On June 26, 2005, when Gardner gives a speech at the National Education Association in Los Angeles, he reminds his audience of the importance of mentorship in changing the fortunes of young people.
The ending is bittersweet, as Gardner recounts that Bettye Jean died ten years earlier, having at least had the opportunity to see him successful. Her last years were difficult, because “what her body and her psyche had been put through over the years had taken their toll” (302). He misses Bettye Jean and credits her with being the first to take a chance on him.
These closing portions of the text show how Gardner has come full circle, from a man in need of help to one who has realized his dreams and is now in a position to help others.

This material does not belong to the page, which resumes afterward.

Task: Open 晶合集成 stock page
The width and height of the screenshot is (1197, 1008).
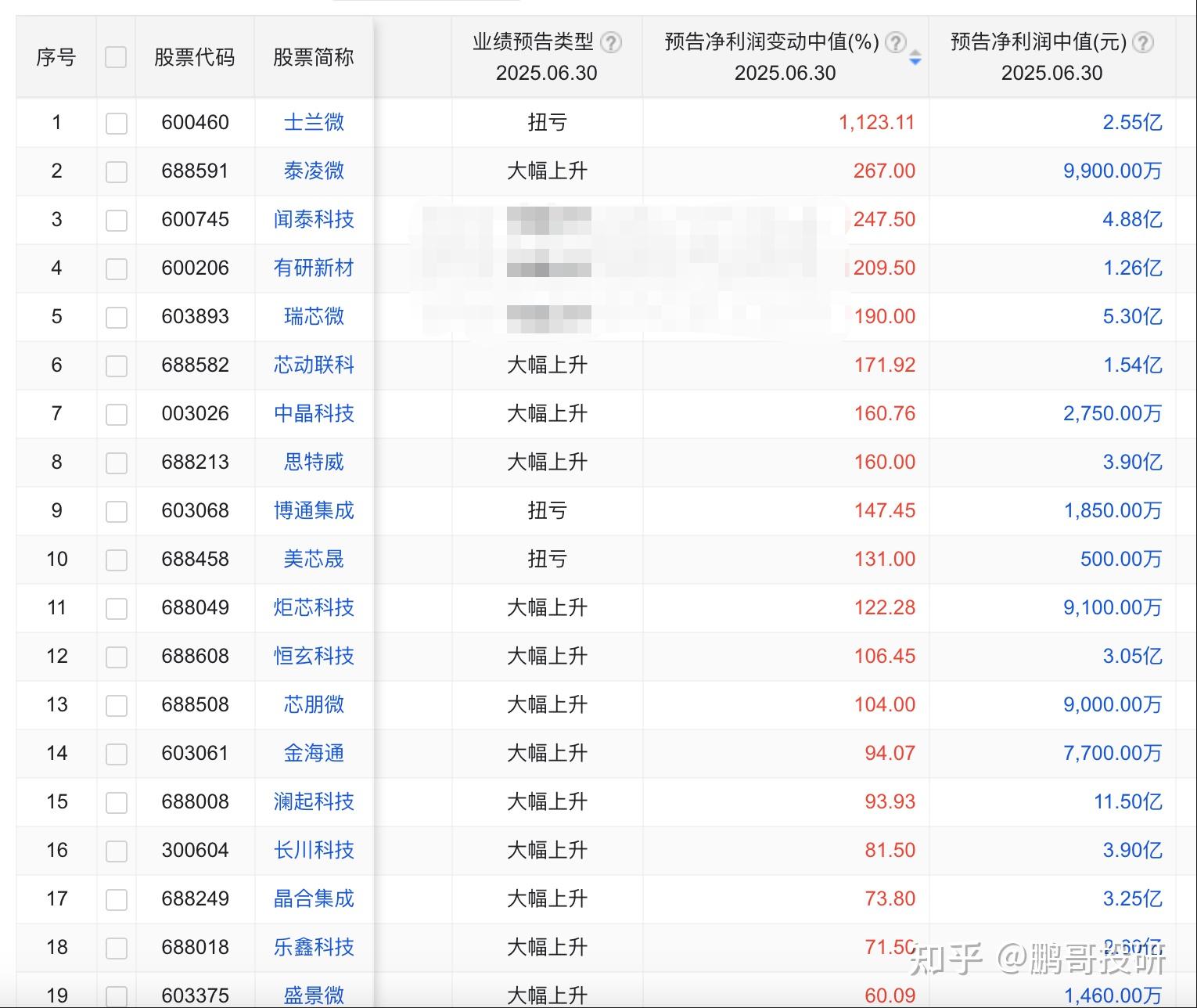Action: [x=313, y=898]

Since childhood, Gardner has felt the stigma that came from being fatherless. He determines that regardless of his complex relationship with Jackie, he will always be present in their children’s lives. It is an important accomplishment for him that he ended the cycle of fatherlessness with his own children, whom he strives to protect and provide for. Gardner thus gains a sense of legitimacy from fathering, even as he was inadequately fathered himself.
However, although Gardner does not explicitly state this, his lack of a father figure has been an advantage because he has been creative about his choice of male role models and the lessons he gleans from them:“At the age of twenty-nine, I came to the realization that I was inordinately fortunate to have been mentored— either directly or indirectly—by extraordinary individuals, true role models” (261). The variety of attributes represented by men as diverse as the musician Miles Davis, the doctor Robert Ellis, and the broker Marshall Geller, enabled Gardner to become a uniquely successful individual.
Throughout this last portion of the text, there is the sense that Gardner is aware of himself as a part of a minority group: an African-American stockbroker. There are moments when he keeps his ethnicity ambiguous to get ahead, such as over the telephone at Dean Witter, and while dealing with the racist J.R at Bear Stearns. Eventually, his ability to generate “green,” or money, makes black and white irrelevant(283).
Nevertheless, when he has the means to strike out on his own, Gardner feels drawn to advancing the economic and social situation of black people, first in America and then internationally. His goals, in this respect, are moving targets, spanning a “rainbow coalition of talent” at his firm to further the promotion of trade initiatives that will help black South Africans escape the poverty trap (290).